◆ **WORK INSTRUCTIONS**: The answer required is how many lines of the following entries contain the word "yellow", with no other words.
■ ■ ■ ■ ■ ■ ■
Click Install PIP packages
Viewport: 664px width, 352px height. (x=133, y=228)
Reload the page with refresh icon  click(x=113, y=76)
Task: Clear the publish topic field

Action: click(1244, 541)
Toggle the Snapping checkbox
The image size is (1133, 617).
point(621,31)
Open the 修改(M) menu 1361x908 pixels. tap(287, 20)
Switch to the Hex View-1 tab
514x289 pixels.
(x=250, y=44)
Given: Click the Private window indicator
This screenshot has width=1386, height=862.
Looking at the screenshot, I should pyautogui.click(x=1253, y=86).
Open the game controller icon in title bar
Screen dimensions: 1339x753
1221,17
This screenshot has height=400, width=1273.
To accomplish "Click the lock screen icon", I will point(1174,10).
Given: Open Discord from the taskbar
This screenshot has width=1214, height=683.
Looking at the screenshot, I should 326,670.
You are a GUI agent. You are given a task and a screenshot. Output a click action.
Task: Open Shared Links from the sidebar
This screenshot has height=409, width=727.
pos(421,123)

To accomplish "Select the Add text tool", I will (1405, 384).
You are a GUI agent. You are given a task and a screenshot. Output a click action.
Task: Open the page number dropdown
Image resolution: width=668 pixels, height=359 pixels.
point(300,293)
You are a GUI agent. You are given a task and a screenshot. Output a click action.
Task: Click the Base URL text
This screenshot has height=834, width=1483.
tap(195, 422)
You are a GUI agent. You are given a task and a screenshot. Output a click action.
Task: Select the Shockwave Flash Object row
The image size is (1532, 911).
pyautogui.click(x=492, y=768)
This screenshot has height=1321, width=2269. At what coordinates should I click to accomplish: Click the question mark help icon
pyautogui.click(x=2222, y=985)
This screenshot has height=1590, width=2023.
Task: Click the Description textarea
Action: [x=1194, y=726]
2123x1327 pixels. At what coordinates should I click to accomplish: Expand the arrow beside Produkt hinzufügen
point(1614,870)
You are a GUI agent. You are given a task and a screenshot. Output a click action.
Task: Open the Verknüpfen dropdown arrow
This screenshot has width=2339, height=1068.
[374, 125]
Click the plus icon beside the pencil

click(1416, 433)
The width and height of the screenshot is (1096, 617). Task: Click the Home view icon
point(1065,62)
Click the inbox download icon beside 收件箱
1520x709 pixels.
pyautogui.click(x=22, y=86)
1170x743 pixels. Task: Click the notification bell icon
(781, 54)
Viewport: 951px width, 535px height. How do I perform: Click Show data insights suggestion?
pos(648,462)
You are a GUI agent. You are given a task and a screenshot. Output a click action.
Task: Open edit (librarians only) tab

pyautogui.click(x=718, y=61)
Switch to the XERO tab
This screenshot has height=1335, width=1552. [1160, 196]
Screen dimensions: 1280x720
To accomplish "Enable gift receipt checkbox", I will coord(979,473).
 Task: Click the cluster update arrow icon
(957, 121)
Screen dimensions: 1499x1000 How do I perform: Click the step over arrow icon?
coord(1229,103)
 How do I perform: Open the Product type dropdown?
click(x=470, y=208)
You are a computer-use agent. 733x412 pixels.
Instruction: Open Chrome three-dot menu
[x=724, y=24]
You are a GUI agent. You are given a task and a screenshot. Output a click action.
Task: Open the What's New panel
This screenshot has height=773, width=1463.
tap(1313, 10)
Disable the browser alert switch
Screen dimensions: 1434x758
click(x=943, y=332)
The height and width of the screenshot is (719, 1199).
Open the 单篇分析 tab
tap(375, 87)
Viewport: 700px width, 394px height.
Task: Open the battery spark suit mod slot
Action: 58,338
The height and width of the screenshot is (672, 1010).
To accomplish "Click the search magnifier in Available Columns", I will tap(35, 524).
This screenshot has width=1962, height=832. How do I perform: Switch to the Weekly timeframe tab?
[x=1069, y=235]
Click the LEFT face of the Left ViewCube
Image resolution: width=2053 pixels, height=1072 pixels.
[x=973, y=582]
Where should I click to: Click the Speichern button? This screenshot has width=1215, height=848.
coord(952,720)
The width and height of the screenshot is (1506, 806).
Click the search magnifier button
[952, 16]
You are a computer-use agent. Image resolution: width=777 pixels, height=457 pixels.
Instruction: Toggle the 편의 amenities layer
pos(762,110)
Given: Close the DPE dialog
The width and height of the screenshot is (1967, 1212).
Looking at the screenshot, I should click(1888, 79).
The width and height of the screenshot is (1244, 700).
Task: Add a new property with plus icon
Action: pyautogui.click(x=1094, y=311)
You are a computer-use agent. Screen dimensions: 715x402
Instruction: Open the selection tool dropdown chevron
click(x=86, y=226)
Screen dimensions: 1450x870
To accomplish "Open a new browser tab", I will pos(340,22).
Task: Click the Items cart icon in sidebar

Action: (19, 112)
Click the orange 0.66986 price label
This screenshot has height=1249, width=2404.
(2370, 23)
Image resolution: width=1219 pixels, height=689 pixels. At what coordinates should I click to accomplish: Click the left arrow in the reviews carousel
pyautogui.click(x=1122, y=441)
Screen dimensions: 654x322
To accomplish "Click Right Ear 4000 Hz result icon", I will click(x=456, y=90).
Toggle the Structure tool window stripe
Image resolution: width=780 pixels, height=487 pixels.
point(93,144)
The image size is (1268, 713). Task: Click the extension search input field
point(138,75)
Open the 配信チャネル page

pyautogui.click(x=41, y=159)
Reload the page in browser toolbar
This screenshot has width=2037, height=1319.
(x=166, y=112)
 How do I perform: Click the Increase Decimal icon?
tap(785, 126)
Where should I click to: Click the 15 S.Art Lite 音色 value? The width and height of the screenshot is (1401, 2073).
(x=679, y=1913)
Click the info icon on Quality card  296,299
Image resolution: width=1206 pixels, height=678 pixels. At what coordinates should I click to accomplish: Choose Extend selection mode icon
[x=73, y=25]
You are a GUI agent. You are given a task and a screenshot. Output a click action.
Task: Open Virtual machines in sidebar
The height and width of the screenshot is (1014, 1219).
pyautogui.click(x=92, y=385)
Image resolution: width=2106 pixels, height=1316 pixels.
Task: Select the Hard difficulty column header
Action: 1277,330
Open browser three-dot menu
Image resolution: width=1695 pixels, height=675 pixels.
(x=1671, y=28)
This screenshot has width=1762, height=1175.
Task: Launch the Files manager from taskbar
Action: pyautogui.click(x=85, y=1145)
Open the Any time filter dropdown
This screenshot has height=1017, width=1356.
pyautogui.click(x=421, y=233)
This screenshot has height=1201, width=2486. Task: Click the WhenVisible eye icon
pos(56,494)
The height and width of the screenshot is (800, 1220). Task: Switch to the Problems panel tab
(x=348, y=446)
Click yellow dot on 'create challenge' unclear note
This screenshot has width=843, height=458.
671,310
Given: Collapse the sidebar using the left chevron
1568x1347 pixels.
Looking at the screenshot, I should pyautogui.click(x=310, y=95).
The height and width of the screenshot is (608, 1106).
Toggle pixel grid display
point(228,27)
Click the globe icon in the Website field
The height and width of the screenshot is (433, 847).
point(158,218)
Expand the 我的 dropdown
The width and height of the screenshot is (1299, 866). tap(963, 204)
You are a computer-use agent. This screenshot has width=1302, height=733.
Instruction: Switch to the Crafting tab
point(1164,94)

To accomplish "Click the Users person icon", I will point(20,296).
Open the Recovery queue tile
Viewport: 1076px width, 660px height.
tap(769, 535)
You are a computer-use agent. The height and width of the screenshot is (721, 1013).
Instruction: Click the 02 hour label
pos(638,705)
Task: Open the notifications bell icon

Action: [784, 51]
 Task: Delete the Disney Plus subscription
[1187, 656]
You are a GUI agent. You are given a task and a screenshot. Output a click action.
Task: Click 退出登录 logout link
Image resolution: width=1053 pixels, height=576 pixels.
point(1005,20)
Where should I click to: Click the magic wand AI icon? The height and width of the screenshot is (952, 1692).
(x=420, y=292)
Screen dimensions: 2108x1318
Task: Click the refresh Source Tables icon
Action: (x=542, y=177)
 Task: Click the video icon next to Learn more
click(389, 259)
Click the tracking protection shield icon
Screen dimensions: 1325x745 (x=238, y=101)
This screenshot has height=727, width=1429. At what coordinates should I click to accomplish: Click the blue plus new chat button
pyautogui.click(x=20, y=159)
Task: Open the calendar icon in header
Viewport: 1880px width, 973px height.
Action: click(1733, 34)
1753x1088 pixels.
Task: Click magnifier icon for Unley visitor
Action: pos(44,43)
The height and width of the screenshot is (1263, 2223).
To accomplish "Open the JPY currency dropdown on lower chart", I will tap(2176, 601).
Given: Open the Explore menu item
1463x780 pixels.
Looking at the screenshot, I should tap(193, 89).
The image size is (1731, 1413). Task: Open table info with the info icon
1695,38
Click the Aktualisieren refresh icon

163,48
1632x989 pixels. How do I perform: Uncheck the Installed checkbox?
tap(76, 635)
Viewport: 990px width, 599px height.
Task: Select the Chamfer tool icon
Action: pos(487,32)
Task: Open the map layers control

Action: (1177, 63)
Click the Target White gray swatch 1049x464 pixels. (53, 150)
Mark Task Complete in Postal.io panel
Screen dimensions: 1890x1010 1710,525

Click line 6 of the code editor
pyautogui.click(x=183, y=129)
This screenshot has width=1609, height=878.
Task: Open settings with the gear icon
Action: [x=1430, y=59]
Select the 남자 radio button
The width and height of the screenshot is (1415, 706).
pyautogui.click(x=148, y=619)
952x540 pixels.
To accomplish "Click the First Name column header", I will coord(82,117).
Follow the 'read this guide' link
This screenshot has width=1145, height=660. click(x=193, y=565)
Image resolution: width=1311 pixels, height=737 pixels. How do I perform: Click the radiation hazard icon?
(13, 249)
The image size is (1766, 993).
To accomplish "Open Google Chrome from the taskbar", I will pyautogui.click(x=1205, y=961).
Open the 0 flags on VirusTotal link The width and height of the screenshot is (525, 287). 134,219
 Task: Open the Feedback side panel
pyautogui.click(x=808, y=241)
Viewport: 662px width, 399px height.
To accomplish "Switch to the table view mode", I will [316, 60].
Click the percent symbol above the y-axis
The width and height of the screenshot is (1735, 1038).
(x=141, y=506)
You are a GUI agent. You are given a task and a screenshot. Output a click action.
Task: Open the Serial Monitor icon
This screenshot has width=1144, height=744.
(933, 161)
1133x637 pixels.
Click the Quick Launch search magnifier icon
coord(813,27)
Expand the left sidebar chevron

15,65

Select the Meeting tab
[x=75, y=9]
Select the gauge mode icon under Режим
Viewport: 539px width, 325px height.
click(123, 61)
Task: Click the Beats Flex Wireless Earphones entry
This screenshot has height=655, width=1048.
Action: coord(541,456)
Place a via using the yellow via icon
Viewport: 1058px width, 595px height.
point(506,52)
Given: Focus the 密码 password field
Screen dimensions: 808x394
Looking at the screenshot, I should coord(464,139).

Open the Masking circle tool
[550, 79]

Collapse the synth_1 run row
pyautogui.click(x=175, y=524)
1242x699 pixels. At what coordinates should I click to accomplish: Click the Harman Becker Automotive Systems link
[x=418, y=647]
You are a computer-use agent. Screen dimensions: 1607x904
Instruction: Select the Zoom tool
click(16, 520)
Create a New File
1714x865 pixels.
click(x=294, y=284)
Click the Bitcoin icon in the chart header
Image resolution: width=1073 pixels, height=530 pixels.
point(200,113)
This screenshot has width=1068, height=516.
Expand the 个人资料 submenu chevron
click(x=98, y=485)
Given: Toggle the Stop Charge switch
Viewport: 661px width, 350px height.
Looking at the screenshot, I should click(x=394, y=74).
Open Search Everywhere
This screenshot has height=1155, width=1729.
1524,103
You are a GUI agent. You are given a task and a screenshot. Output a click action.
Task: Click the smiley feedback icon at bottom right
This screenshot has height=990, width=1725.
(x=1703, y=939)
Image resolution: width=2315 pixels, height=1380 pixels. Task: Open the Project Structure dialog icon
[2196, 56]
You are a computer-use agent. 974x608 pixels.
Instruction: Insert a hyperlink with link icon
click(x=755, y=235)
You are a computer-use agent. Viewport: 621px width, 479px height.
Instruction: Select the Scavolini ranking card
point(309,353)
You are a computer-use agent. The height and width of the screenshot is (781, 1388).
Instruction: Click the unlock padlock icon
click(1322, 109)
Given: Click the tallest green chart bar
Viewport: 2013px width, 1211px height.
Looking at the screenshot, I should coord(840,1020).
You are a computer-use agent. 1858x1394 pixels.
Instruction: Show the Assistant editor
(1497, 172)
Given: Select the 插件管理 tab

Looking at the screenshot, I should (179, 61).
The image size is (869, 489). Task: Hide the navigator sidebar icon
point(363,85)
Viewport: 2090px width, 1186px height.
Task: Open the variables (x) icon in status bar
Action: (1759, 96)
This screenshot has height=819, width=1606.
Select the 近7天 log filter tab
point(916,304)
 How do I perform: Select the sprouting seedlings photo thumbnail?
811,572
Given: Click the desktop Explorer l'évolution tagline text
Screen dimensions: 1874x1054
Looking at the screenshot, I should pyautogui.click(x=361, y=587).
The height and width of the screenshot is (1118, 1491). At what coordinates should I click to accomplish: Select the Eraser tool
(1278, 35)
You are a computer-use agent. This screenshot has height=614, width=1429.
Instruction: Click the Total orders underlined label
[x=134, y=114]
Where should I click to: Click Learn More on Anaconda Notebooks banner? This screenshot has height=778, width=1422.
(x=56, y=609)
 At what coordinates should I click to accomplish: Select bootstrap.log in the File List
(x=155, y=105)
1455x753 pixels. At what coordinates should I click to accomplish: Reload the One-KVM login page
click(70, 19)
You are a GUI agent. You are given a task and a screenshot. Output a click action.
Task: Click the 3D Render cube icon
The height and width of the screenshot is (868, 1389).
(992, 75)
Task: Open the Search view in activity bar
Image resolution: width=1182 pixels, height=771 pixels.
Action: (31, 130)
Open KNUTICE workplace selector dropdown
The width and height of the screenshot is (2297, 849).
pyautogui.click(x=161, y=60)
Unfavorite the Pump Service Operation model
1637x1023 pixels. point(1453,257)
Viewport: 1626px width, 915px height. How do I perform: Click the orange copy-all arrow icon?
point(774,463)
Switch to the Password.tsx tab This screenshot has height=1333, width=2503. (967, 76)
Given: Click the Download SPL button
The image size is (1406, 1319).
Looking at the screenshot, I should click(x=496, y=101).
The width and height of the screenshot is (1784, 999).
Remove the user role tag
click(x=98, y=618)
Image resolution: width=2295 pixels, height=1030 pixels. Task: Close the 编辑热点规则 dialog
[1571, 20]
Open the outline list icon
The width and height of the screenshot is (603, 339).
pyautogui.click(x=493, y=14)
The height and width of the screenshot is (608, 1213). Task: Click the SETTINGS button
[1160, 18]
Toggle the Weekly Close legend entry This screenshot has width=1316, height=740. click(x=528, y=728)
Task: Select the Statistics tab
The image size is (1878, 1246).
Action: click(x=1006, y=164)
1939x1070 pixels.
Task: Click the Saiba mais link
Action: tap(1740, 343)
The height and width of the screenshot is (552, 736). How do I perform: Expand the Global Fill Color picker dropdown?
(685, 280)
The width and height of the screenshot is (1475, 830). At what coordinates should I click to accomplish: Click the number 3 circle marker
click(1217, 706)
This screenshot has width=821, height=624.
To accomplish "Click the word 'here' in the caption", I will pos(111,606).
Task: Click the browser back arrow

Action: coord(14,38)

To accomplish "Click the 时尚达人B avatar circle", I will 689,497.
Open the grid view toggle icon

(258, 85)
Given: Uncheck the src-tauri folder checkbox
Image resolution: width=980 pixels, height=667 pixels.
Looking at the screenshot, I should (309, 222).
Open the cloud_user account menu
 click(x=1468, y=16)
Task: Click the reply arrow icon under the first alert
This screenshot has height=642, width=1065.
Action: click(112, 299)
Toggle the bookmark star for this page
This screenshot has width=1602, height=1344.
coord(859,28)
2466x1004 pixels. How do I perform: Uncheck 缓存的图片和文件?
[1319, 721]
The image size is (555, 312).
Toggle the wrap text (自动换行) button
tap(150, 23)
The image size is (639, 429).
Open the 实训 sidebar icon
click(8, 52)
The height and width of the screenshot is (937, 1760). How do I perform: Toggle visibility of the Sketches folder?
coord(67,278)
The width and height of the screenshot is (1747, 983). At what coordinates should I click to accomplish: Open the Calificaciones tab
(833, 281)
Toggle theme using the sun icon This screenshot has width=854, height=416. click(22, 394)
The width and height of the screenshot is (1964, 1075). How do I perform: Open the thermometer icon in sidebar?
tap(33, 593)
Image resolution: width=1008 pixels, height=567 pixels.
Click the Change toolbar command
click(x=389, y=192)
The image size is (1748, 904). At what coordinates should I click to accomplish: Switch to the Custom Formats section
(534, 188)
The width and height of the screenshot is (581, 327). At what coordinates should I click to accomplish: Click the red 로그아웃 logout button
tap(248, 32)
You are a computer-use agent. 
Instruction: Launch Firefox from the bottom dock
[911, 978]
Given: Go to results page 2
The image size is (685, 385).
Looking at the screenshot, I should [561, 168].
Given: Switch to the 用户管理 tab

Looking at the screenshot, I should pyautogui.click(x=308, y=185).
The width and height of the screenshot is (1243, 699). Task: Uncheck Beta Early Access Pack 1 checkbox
■ ■ ■ ■ ■ ■ ■
◆ **OUTPUT BELOW**: 2